— START OF Document segment —
Guest column by Tim Giago, Ed. Lakota Journal
NAIIP News Path ~ Saturday, December 29, 2001

Copyright © 2001 Giago
All Rights Reserved


The Lakota elders call this time of the year "The Moon of the Popping Trees." Before planes, trains and automobiles stole the winter nights of the stillness their parents and grandparents spoke of, the elders said it got so cold one could hear the twigs in the trees popping in the frigid air. At times it almost sounded like the report of a distant rifle.

In the early morning hours of Dec. 29, 1890, the Hotchkiss guns situated on each end of the valley overlooking the Sioux encampment at Wounded Knee barked into action as they spewed bullets pointblank into the unarmed Lakota men, women and children.

Fighting back with their bare hands, the unarmed Lakota warriors shouted to the women and children, "Inyanka po! Inyanka po!" (run! run!).

Elderly men, unable to fight back, stood defiantly singing their death songs before falling to the hail of bullets. The exact number of Lakota killed by the 500 soldiers of the Seventh Cavalry, George Armstrong Custer's old troop, may never be known because many women and children made it out of the valley and died of their wounds later.
— END OF Document segment —
▸ **Work instructions**
[1] Quote the Wounded Knee column word for word from "Elderly men, unable" to "their wounds later.".
[2] List every means of transportation named in the Wounded Knee column.
[3] Write what comes next in the Wounded Knee column, continuing after its final sentence.
— START OF Collected material —
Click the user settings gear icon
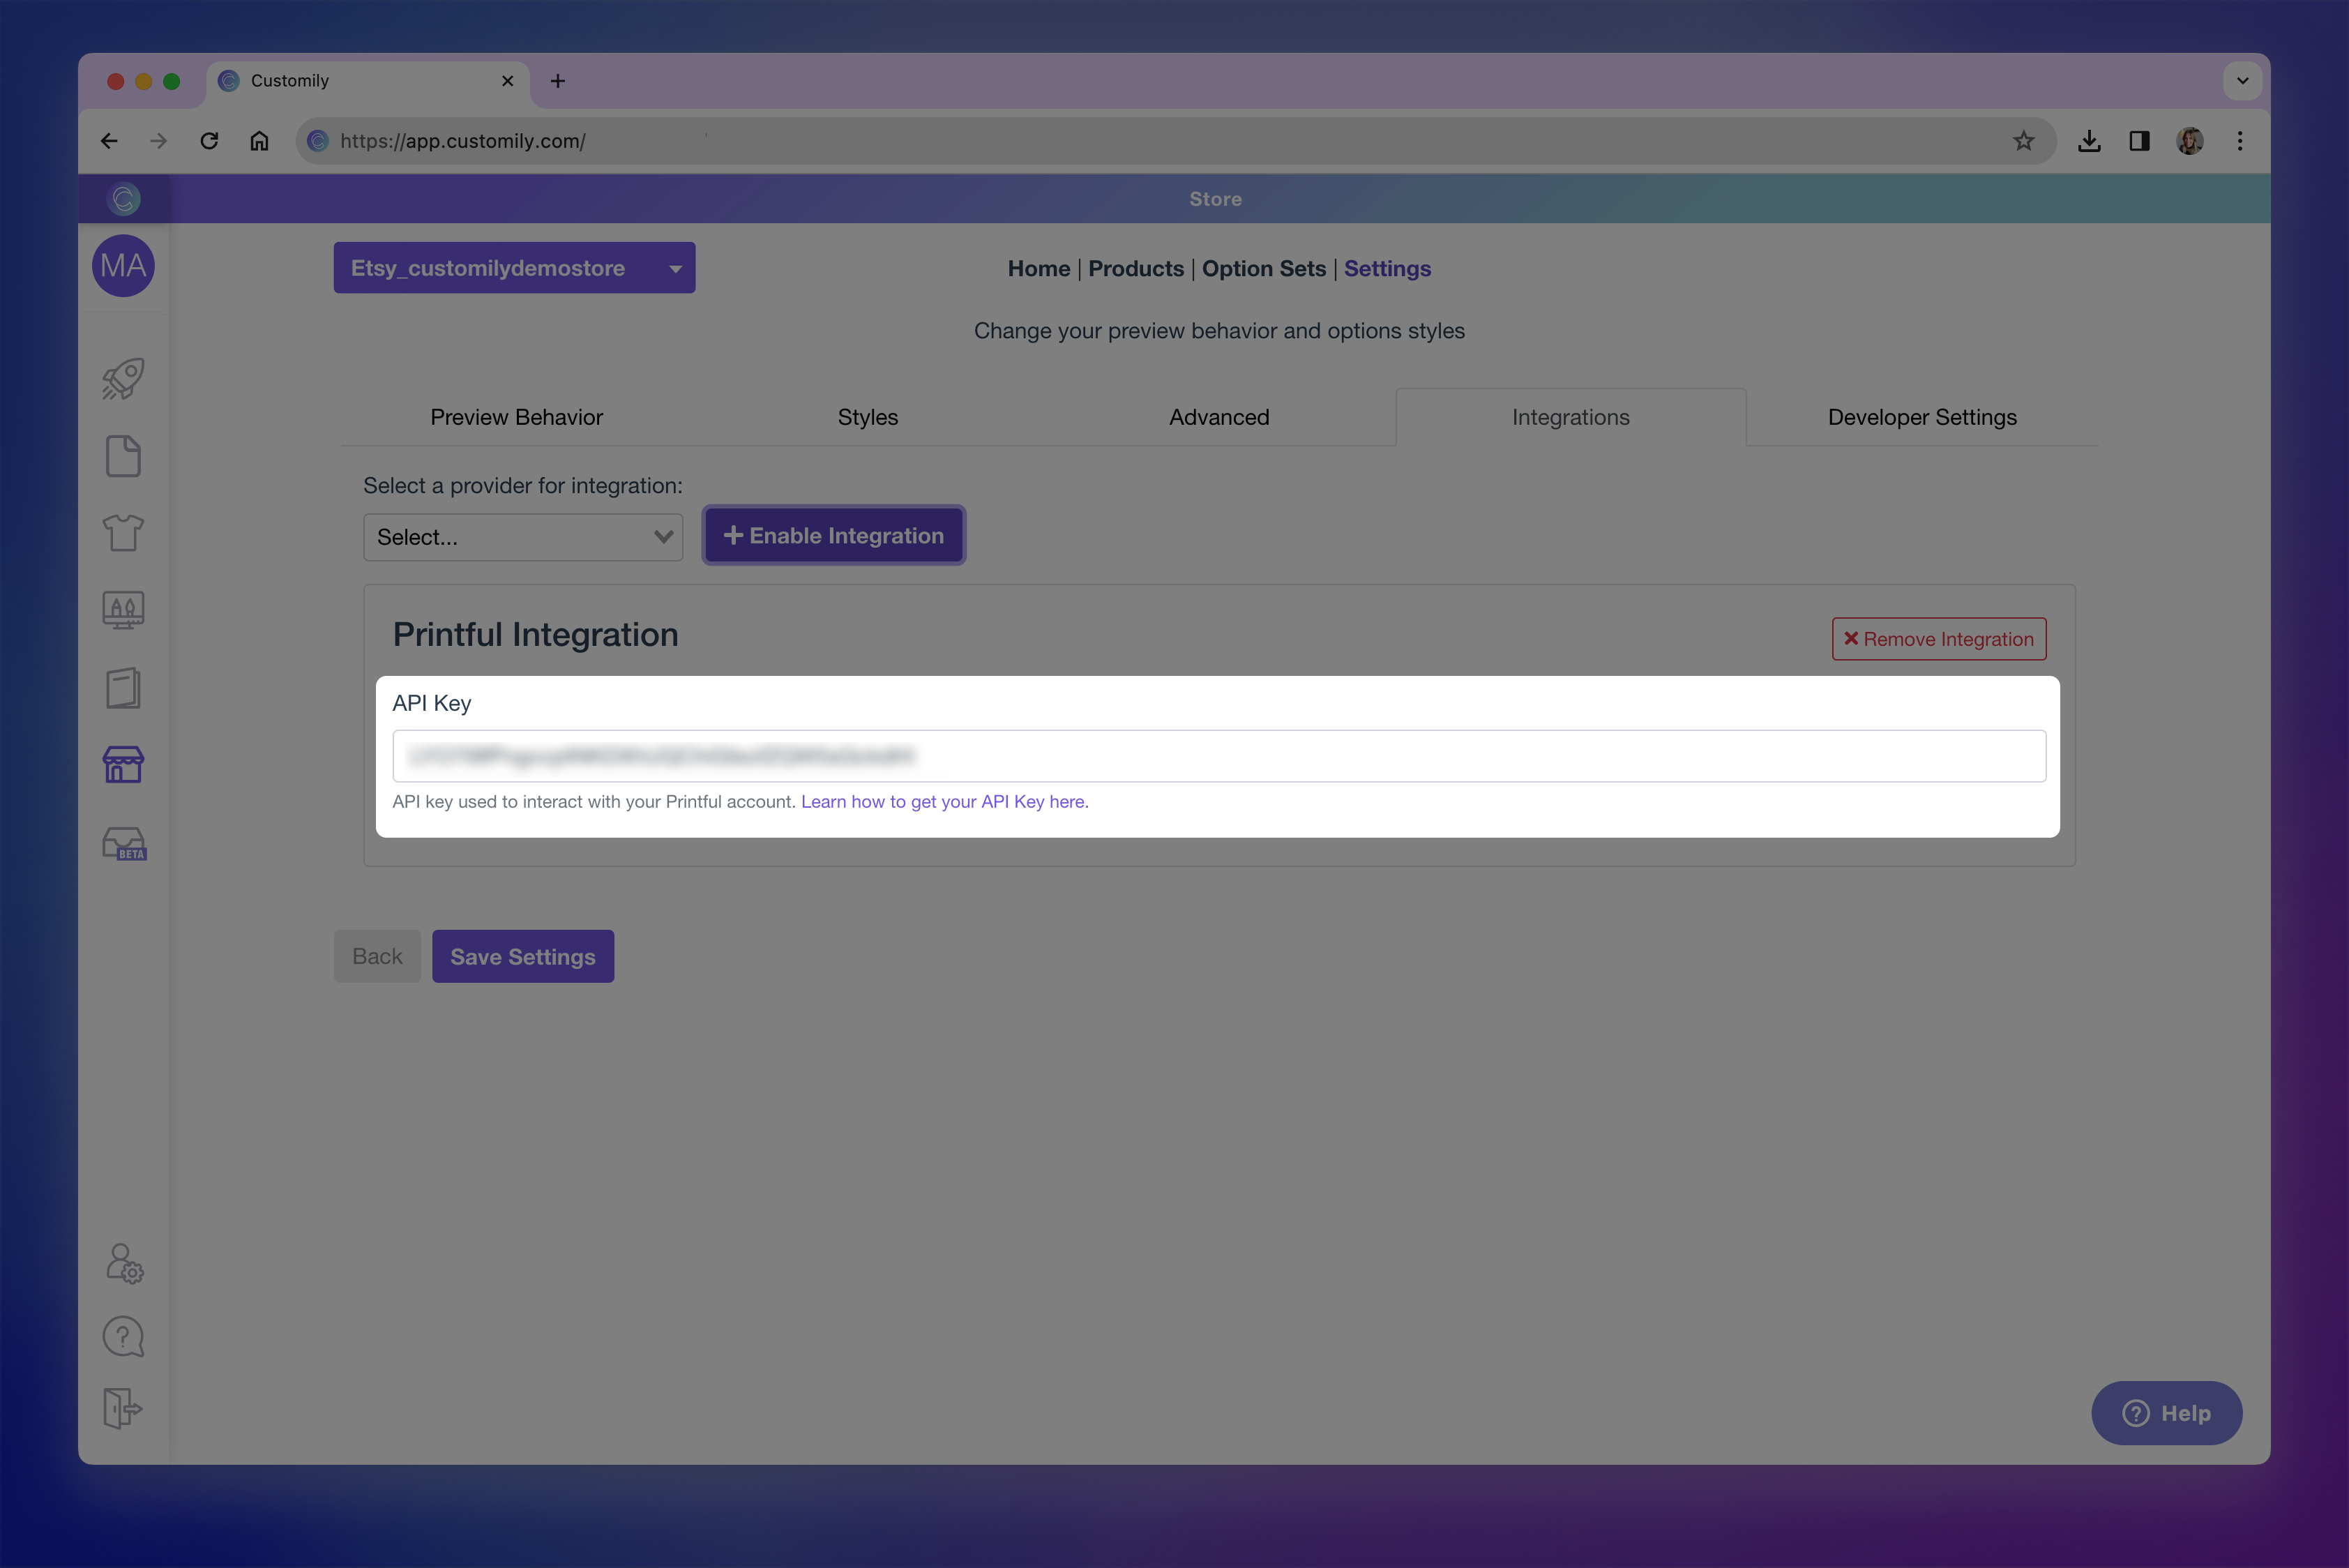This screenshot has width=2349, height=1568. tap(124, 1263)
— END OF Collected material —
▸ **Responses in order**
[1]
Elderly men, unable to fight back, stood defiantly singing their death songs before falling to the hail of bullets. The exact number of Lakota killed by the 500 soldiers of the Seventh Cavalry, George Armstrong Custer's old troop, may never be known because many women and children made it out of the valley and died of their wounds later.

[2] planes, trains, automobiles

[3]
Twenty-three soldiers of the Seventh Cavalry were awarded Medals of Honor for this action against unarmed men, women and children. Even a musician named John E. Clancy received a Medal of Honor for supposed bravery at Wounded Knee.

Have the Lakota (Sioux) forgotten this day of tragedy and sorrow?

Since 1986, the Lakota have commemorated this massacre by riding the same trail taken by Big Foot and his band in 1890. Oftentimes in below-zero weather they ride their horses on this trail and camp out along the way until they reach their final destination at Wounded Knee Creek.

Three Lakota men, Birgil Kills Straight, Alex White Plume and Jim Garrett, started this tradition by forming a group they called Si Tanka Wokiksuye Okolakiciye -- Big Foot Memorial Riders. They are on this trail even as I sit at my computer writing about it.

Every year, at the conclusion of the ride, a ceremony is held at the mass gravesite where the frozen bodies of those men, women and children murdered that day were unceremoniously dumped. Arvol Looking Horse, keeper of the Sacred Pipe of the Lakota, prays for peace and justice for the descendants of the massacre and he prays that America apologize to the Lakota for the murderous acts of that day and that the Medals of Honor issued for this atrocity be revoked.

To the Lakota people, Wounded Knee was not that long ago.

After the assault on the unarmed Indians, units of the Seventh Cavalry set out across the Pine Ridge Reservation looking for survivors. A troop rode on to the playgrounds at Holy Rosary Mission Boarding School, four miles north of Pine Ridge Village and about 15 miles from Wounded Knee.

Prodded by the Jesuit priests, the frightened children were forced to water and feed the horses of the soldiers. My grandmother, Sophie (Good Shell Woman) Abeita was one of those students. She was a teen-ager at the time.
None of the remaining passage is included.